Requires Node.js (18+).

npm install
npm run dev      # start the dev server (Vite)

Then open the printed local URL in a browser.

Other scripts:

npm run build     # type-check and build for production
npm run preview   # preview the production build
npm run typecheck # type-check only
npm run lint      # run ESLint

Regenerating the whitepaper figures

The whitepaper figures are produced from the project's own code so they stay faithful to the implementation:

  • 3D render figures are drawn by a small harness in figures/ that reuses the real buildVoxelMesh / DSS code. With the dev server running, open http://localhost:<port>/figures/?fig=N (N = 1, 7, 8, 9, 12, 13) and screenshot the figure. Figure 13 loads the real .vox assets from src/examples/.
  • Conceptual diagrams (the SVG cross-sections) are generated by figures/gen-diagrams.mjs:
node figures/gen-diagrams.mjs   # writes whitepaper/figures/figure-{2,5,6,11}.svg
  • The dynamic-lighting animation (lighting-phasing.gif) is recorded by a small capture server that renders the orbiting split-view and encodes the frames to a GIF with a pure-JS encoder (no ffmpeg needed):
node figures/record-gif.mjs     # then open http://localhost:7788/ once

Tech stack

Status

This is a research prototype.
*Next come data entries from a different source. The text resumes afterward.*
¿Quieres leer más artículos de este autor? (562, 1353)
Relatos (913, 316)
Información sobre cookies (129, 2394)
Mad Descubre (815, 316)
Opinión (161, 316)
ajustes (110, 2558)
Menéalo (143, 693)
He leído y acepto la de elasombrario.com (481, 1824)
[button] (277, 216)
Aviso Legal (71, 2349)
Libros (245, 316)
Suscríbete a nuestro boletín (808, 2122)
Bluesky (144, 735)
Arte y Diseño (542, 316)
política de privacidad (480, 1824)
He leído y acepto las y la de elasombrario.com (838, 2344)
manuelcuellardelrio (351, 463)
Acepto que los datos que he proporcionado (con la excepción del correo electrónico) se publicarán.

The whitepaper outlines several open directions - larger kernels, alternative weighting functions, GPU normal generation, and DSS combined with palette-quantized lighting - that remain to be explored.

License

The DSS method library is released under the MIT License. This covers the core algorithm and data files in src/voxel/:

  • dss.ts - gradient & centroid normal fields, kernel weighting, normal cache, and vertex-interpolated normals
  • ao.ts - occupancy-derived ambient occlusion
  • meshBuilder.ts - cube mesh construction with derived normals/AO applied
  • VoxelData.ts - sparse voxel volume / occupancy field
  • palette.ts - color palette model used by the above

Each of these files carries an SPDX-License-Identifier: MIT header.

The editor application is intentionally excluded. Everything else in the repository - the React UI (src/components/, src/state/), the Three.js engine (src/engine/), the editor-support helpers in src/voxel/ (voxParser.ts, starterShapes.ts, TriViewMasks.ts), the figure harness, and the whitepaper - is not covered by the MIT license unless a file carries its own MIT SPDX header. The method library is self-contained (it has no dependencies back into the editor), so it can be reused independently of this app.